Not so far fetched.  My company lost several very large clients to DB2 and I am without a job.

Martin Kendall wrote:
I'm following this thread and a worrying thought has crossed my mind:-

If Oracle carries on with this pricing model, soon we will all be looking
for a new job......scary :-)

Martin Kendall

-----Original Message-----
Sent: 02 March 2001 22:00
To: Multiple recipients of list ORACLE-L


Last time I danced with our sales rep, power units were per server, not per
user... so the power unit price would be 400*100 = 40,000 for an unlimited
(Ha!
at 200mhz?) number of users. If you ask nicely, yours may agree to convert
any
concurrent or named user licenses you have into power unit credits.

Dennis Taylor wrote:

At 06:25 AM 3/2/01 -0800, you wrote:
the mire.  At any rate, there are suppose to be two basic licensing
schemes, and
GOD only knows how many "allowed" permutations:

1) Power Units which equates to the number of processors times the
speed of
the processors in Megahertz.  Oh, BTW: it matters if their Intel or Risc
processors too. Risc processors are more expensive. In general this is
the
MOST expensive way to go.

I went to the oracle site and did some calcs for adding users to Oracle
Enterprise. Kept sayin g to myself, "Naw, they must mean *hundreds* of
megahertz....". Anyway, for a very behind-the-curve system (2x200mhz
ppro's), it works out to $4000 per additional user.

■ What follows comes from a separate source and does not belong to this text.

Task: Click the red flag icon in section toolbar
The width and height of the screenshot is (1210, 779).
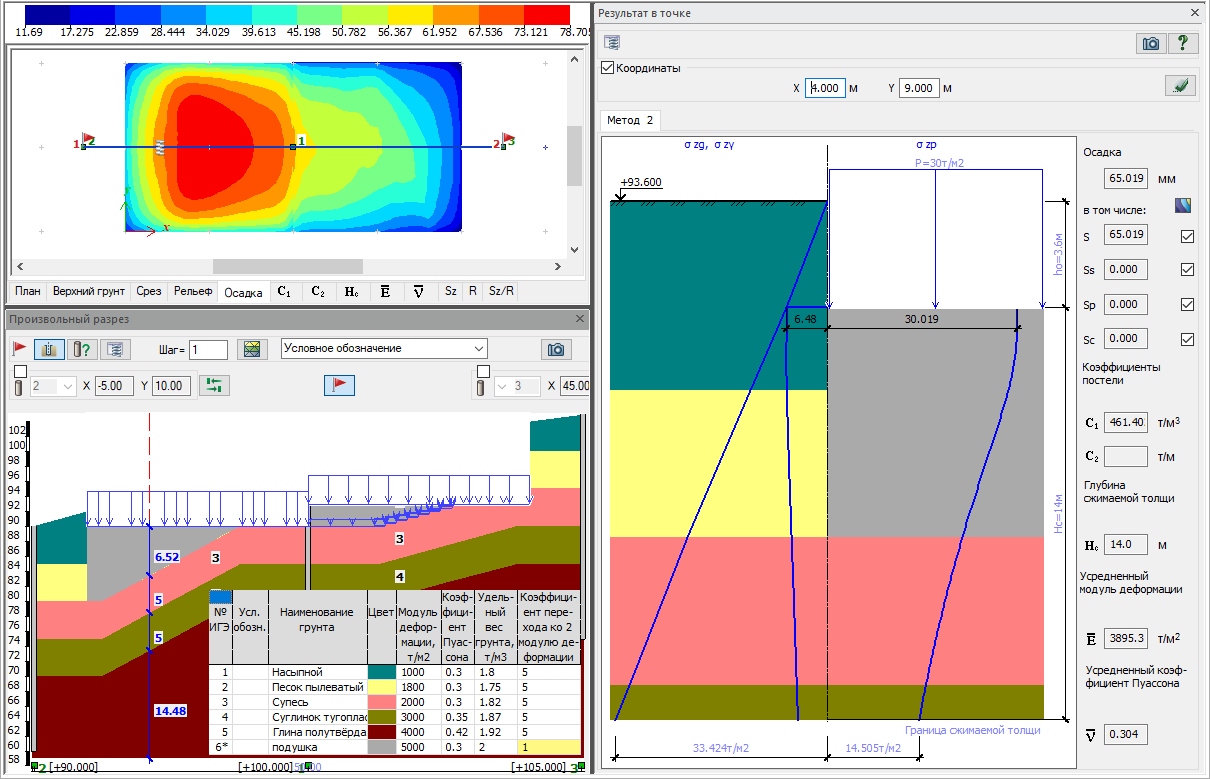Action: [x=20, y=349]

Or I can look at Interbase/Firebird, which is free.

Today I will be assigning one of my staff the task of downloading,
installing, and evaluating Firebird.

The only way I can imagine that Oracle thinking can be going is: "Hey,
revenues are dropping because of competition from free and less expensive
dbms's". "No problem. Raise prices to make up the shortfall". Then I say
to
myself, "Naw, no-one can be that stupid". Then I check the per-user prices
again....

Dennis Taylor
--------------------------------
Good we must love, and must hate ill,
For ill is ill, and good good still.